Starting at the line with "The image size is (772, 676)." in it, reproduce each line below through the last one, exactly, and include nothing else.

Data START

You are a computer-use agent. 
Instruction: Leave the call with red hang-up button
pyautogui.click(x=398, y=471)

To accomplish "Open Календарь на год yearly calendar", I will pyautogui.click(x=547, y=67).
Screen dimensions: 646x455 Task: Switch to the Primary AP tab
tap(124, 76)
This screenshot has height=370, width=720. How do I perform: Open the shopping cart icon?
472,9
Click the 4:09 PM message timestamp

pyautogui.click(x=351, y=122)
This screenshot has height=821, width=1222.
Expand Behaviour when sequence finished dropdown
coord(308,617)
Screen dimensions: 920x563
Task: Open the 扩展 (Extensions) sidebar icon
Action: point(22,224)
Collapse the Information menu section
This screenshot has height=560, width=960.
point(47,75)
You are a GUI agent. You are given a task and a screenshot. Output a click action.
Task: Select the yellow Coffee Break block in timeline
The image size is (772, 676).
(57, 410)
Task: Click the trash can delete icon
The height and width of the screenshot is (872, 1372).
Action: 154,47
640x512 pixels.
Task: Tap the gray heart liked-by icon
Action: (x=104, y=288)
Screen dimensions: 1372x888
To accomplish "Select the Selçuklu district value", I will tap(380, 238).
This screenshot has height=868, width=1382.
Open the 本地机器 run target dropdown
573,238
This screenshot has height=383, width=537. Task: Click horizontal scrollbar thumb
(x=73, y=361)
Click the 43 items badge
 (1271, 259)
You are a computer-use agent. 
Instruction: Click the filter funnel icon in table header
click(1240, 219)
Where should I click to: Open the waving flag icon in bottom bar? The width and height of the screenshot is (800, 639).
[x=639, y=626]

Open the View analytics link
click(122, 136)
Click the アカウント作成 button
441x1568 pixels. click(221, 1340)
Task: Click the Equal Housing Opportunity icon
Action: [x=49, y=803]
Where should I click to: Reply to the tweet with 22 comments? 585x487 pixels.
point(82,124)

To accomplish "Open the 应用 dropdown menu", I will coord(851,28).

Data END

Answer box
The image size is (772, 676).
(57, 410)
Task: Click the trash can delete icon
The height and width of the screenshot is (872, 1372).
Action: 154,47
640x512 pixels.
Task: Tap the gray heart liked-by icon
Action: (x=104, y=288)
Screen dimensions: 1372x888
To accomplish "Select the Selçuklu district value", I will tap(380, 238).
This screenshot has height=868, width=1382.
Open the 本地机器 run target dropdown
573,238
This screenshot has height=383, width=537. Task: Click horizontal scrollbar thumb
(x=73, y=361)
Click the 43 items badge
 (1271, 259)
You are a computer-use agent. 
Instruction: Click the filter funnel icon in table header
click(1240, 219)
Where should I click to: Open the waving flag icon in bottom bar? The width and height of the screenshot is (800, 639).
[x=639, y=626]

Open the View analytics link
click(122, 136)
Click the アカウント作成 button
441x1568 pixels. click(221, 1340)
Task: Click the Equal Housing Opportunity icon
Action: [x=49, y=803]
Where should I click to: Reply to the tweet with 22 comments? 585x487 pixels.
point(82,124)

To accomplish "Open the 应用 dropdown menu", I will coord(851,28).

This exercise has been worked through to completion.